Top of SUPPLIED INFORMATION

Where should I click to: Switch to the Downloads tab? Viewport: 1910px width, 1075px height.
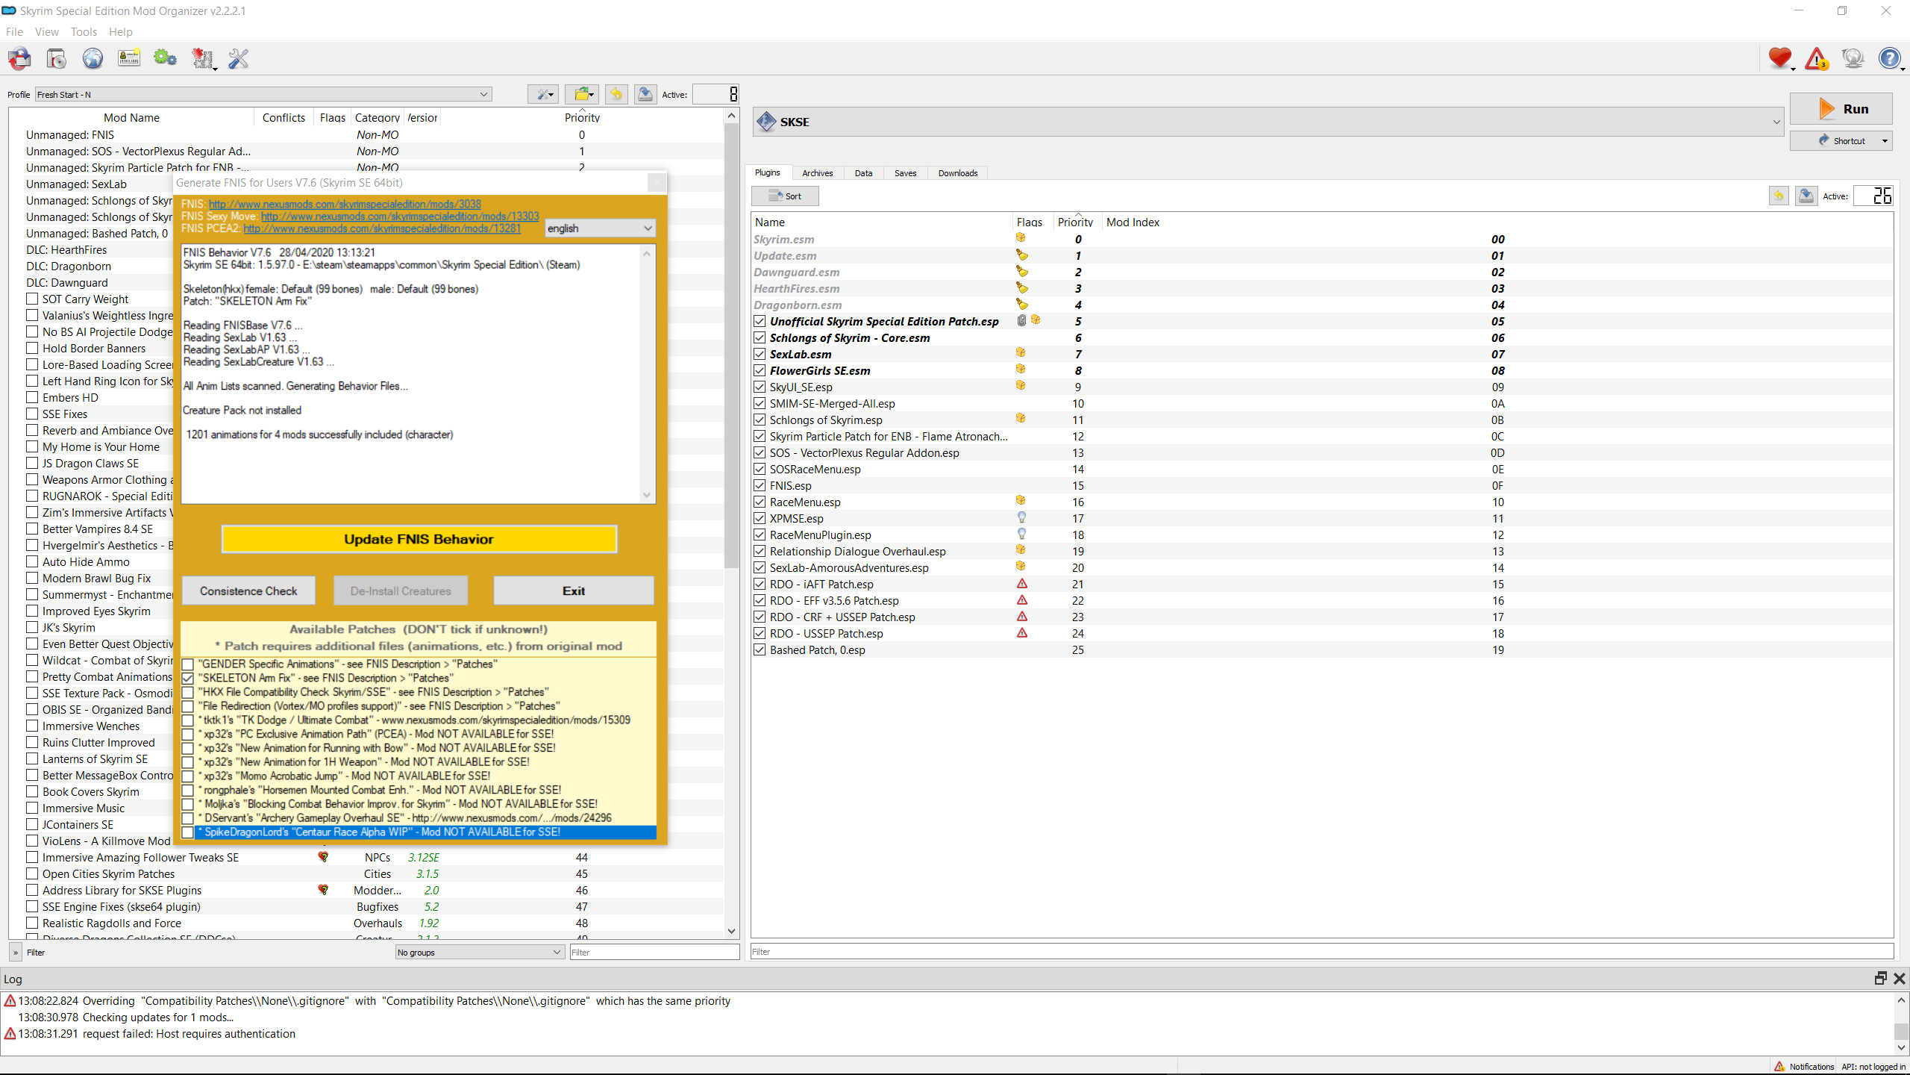point(957,173)
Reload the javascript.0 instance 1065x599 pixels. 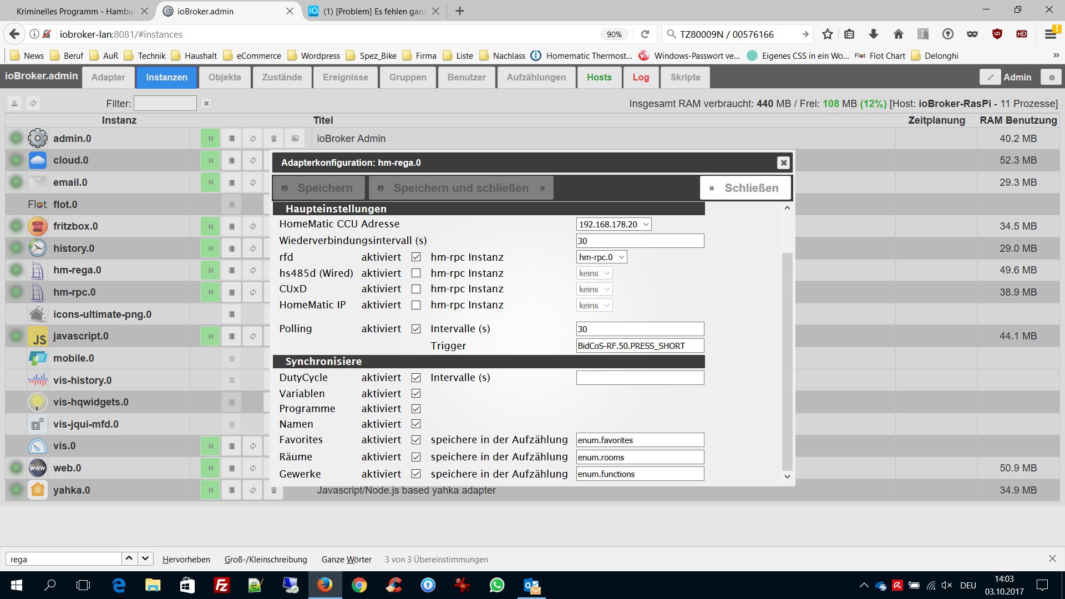(252, 336)

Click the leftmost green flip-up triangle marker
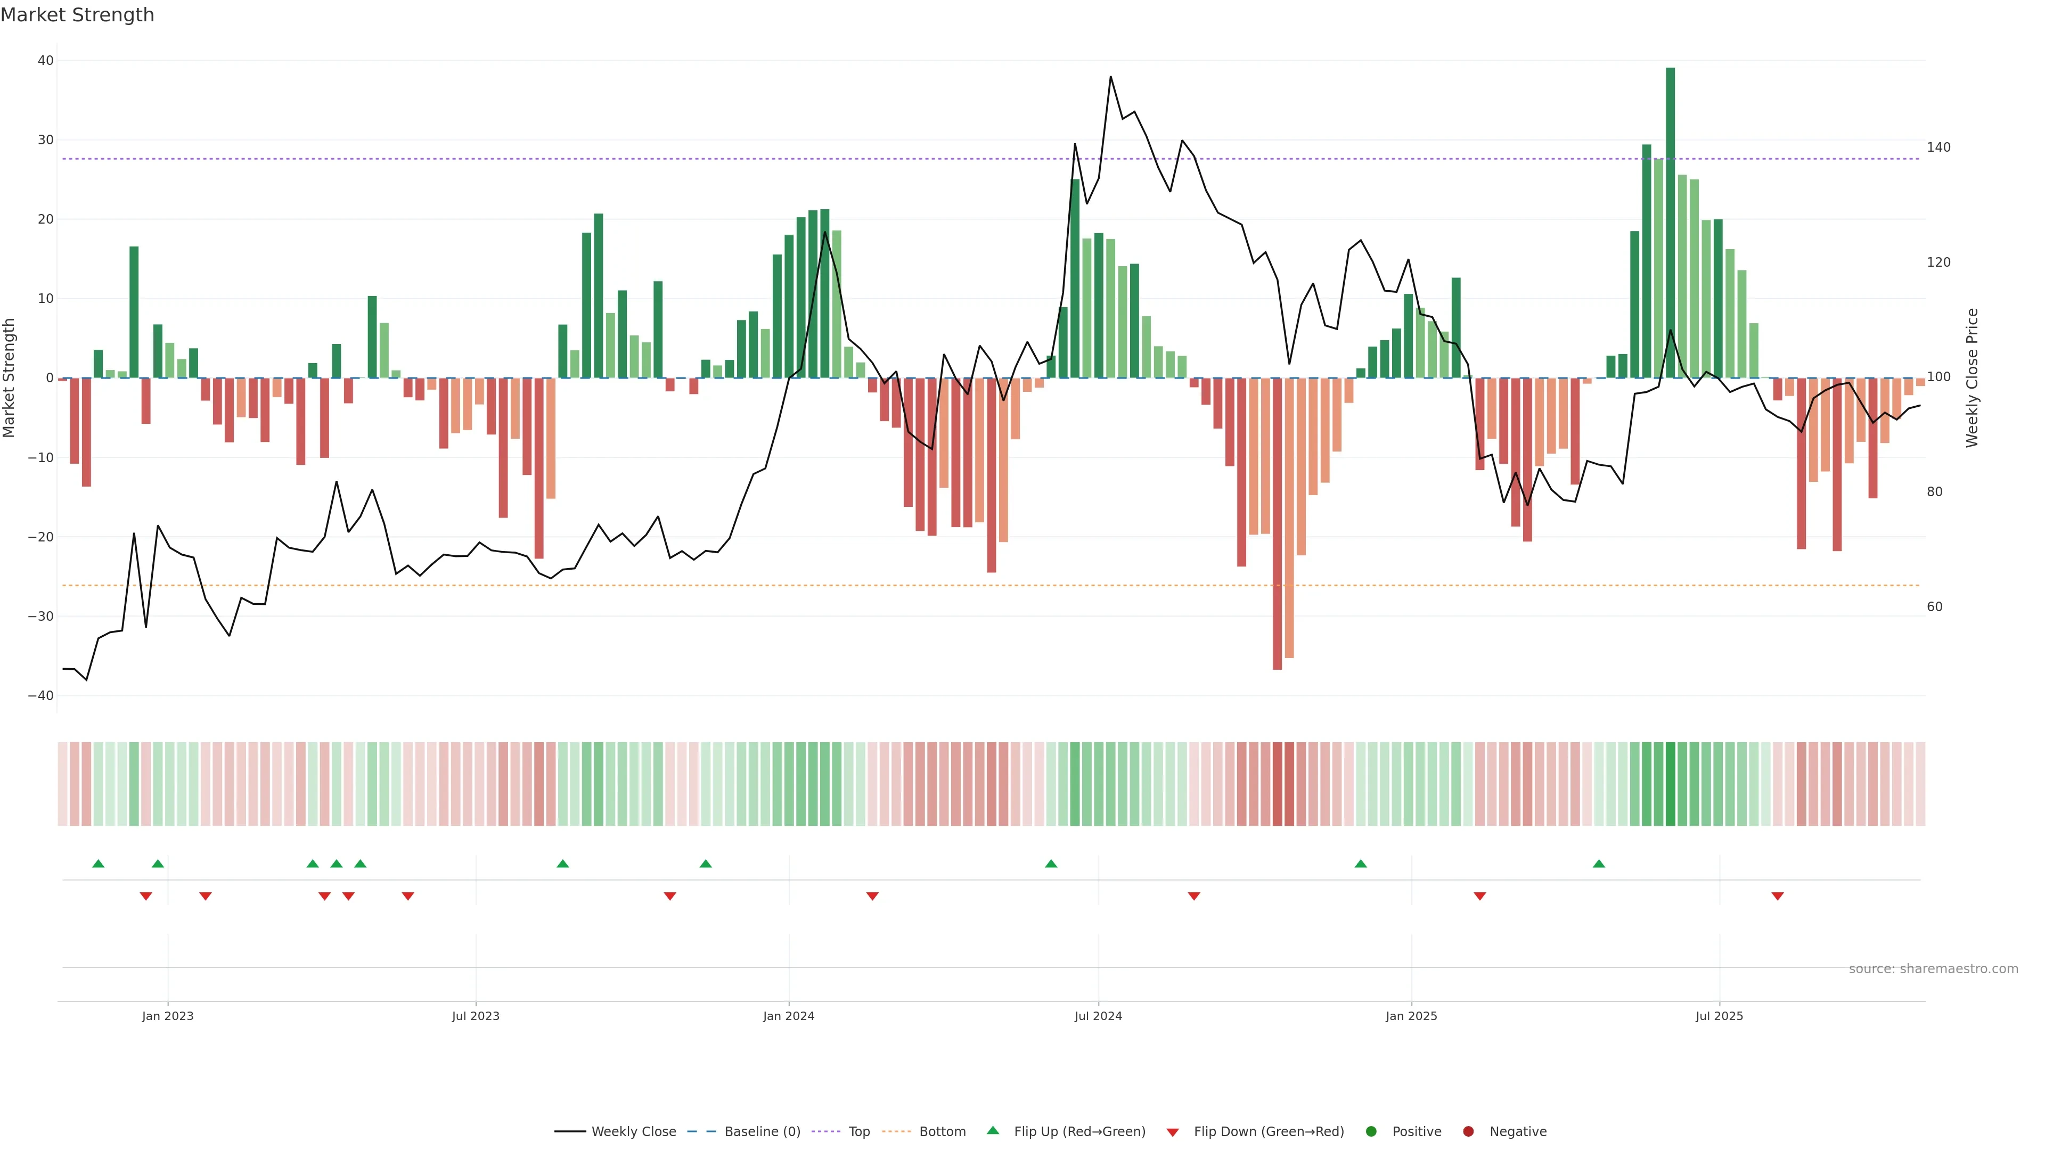coord(98,863)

Bottom of SUPPLIED INFORMATION

_EXERCISE DIRECTIONS_. Repeat each line word for word, from the one with "Click the leftmost" down to the last line of the data, and keep the pictures out of it.

_RESPONSE BELOW_.
Click the leftmost green flip-up triangle marker
coord(98,863)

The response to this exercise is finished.